TUJUAN LATIHAN => Menurut teks sumber tentang Ombudsman, undang-undang mana yang menjadi dasar pengertian Ombudsman sebagai lembaga negara?

TEKS SUMBER =>

------

Oleh: Wilson Lalengke
Dalam rangka memastikan pelaksanaan kegiatan pemerintahan dengan segala tugas, fungsi dan kewenangannya sebagai Penyelenggara Pelayanan Publik itu, maka perlu dibentuk berbagai peraturan perundangan, sistem penyelenggaraan pemerintahan, dan badan-badan atau lembaga yang diberi tugas dan kewenangan sebagai pengawas, kontrol, dan pemberi saran/masukan. Harapannya, agar setiap unit dan sub-unit penyelenggara pelayanan publik, dapat melaksanakan tugas pelayanan dengan sebaik mungkin.
Dalam konteks itulah, kehadiran lembaga bernama Ombudsman Republik Indonesia amat ensesial dalam sebuah negara, terutama di Negara Republik Indonesia yang sejak awal mengusung demokrasi sebagai sistem pemerintahannya. Berdasarkan Undang-Undang Nomor 37 tahun 2008 tentang Ombudsman Republik Indonesia, Ombudsman dipahami sebagai sebuah lembaga negara yang diberi kewenangan untuk melakukan pengawasan terhadap pelayanan publik yang dilaksanakan oleh pemerintah dan penyelenggara negara, termasuk Badan Usaha Milik Negara, Badan Usaha Milik Daerah, dan lembaga swata maupun perorangan yang sebagian maupun seluruhnya dibiayai oleh anggaran pendapatan dan belanja negara maupun anggaran pendapatan dan belanja daerah.
Sebagai sebuah lembaga pengawasan terhadap semua institusi penyelenggara pelayanan publik yang pembiayaannya menggunakan keuangan negara, maka dapat dimengerti jika tugas dan kewenangan Ombudsman mencakup luasan yang sangat besar, baik dari sisi kawasan kewilayahan, jumlah penduduk, jumlah institusi dan pelaksana pelayanan publik, maupun kerumitan persoalan yang dihadapi. Kondisi faktual rakyat Indonesia dengan pluralistiknya yang sangat beragam dari berbagai segi, seperti dalam hal suku, bahasa, adat-istiadat, agama, dan pandangan politik, menjadikan upaya pemenuhan pelayanan publik yang disediakan oleh penyelenggara negara menjadi lebih sulit dibandingkan dengan negara lain yang relatif rakyatnya homogen.

------

MATERI HASIL EKSTRAKSI =>

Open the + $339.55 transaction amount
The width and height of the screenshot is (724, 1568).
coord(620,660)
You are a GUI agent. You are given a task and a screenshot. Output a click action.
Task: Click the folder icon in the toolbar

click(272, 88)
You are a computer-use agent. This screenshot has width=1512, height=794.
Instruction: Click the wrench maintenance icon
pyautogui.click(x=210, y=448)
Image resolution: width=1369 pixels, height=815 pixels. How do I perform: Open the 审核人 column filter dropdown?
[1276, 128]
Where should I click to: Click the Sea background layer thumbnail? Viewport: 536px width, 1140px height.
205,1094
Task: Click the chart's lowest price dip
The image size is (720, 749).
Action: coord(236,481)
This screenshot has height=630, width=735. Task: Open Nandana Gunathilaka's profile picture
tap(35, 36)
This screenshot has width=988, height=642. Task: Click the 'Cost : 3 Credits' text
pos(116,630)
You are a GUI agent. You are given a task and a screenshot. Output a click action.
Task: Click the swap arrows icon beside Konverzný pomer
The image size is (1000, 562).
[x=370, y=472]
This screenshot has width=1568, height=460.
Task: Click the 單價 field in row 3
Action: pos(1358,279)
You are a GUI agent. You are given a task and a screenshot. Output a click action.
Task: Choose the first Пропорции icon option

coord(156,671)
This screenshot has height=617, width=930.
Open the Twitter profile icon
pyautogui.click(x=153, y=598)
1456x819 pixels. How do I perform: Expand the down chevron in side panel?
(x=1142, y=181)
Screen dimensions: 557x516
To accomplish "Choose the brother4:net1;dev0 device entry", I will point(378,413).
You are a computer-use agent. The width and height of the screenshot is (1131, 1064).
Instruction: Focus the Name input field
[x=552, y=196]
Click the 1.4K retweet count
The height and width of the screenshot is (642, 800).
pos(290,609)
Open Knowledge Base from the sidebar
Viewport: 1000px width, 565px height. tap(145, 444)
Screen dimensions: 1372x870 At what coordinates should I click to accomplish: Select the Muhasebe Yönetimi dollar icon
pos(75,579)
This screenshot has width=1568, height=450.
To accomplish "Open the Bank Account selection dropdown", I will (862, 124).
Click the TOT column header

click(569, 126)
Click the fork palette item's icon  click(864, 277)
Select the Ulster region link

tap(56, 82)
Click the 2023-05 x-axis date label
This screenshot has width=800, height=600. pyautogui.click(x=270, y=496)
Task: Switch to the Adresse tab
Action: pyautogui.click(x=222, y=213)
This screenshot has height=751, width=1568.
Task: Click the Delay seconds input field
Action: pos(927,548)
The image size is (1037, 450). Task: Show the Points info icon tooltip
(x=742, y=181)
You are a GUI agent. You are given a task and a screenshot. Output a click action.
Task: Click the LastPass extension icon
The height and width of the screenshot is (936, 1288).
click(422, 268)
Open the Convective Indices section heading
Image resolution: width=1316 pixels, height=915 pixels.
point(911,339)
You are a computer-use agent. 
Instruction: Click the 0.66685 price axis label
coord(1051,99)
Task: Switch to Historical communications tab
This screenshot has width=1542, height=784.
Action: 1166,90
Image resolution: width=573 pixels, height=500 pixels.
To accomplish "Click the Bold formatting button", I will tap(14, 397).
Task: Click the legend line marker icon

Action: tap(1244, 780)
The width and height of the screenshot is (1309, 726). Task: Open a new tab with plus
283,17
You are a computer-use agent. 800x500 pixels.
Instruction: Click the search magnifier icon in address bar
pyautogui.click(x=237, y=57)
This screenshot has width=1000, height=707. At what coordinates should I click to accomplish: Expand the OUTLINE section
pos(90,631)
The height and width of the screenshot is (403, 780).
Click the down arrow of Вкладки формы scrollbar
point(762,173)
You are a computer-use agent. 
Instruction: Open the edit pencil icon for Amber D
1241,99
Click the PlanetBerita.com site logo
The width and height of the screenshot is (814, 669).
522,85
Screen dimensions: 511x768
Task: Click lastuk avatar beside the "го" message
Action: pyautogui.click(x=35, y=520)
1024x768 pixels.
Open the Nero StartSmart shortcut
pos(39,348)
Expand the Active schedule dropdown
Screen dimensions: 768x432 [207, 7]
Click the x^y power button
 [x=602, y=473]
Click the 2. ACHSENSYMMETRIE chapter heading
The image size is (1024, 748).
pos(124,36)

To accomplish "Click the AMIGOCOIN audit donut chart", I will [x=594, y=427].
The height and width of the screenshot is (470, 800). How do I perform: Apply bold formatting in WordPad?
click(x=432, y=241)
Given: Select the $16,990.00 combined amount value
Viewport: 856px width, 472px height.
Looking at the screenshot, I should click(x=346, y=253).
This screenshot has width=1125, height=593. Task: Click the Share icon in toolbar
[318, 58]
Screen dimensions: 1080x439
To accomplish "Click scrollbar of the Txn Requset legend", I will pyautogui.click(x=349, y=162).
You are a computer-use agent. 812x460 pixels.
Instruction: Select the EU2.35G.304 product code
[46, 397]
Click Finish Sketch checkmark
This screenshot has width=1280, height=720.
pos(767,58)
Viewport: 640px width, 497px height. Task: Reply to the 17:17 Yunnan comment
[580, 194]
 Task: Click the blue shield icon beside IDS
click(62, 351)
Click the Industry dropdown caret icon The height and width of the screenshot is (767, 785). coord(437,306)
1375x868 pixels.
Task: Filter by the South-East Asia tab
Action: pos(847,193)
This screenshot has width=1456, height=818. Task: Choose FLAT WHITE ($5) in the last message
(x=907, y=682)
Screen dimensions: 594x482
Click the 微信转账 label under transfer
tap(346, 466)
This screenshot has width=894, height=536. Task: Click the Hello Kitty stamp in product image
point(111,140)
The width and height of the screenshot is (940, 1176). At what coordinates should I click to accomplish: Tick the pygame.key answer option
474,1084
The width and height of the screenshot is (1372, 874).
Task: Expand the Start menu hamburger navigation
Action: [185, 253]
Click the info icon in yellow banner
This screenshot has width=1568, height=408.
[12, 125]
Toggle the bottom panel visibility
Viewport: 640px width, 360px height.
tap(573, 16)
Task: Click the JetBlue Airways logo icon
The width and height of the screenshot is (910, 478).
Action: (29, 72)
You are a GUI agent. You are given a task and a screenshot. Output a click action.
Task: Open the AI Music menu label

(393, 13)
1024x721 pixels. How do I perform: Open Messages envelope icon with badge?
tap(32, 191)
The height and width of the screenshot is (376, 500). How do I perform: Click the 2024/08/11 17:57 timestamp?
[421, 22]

------

JAWABAN YANG DIHARAPKAN => Undang-Undang Nomor 37 tahun 2008 tentang Ombudsman Republik Indonesia.